> [Task prompt]
Copy exactly, and only, the lines from the line containing "Given: Click the Broadcast envelope icon" through the last line of the records below, both included.
━━━ Input material ━━━
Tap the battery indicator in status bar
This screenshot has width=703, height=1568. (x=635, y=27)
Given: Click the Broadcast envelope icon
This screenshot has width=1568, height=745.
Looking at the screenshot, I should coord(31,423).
━━━
> [Output of the exercise]
Given: Click the Broadcast envelope icon
This screenshot has width=1568, height=745.
Looking at the screenshot, I should coord(31,423).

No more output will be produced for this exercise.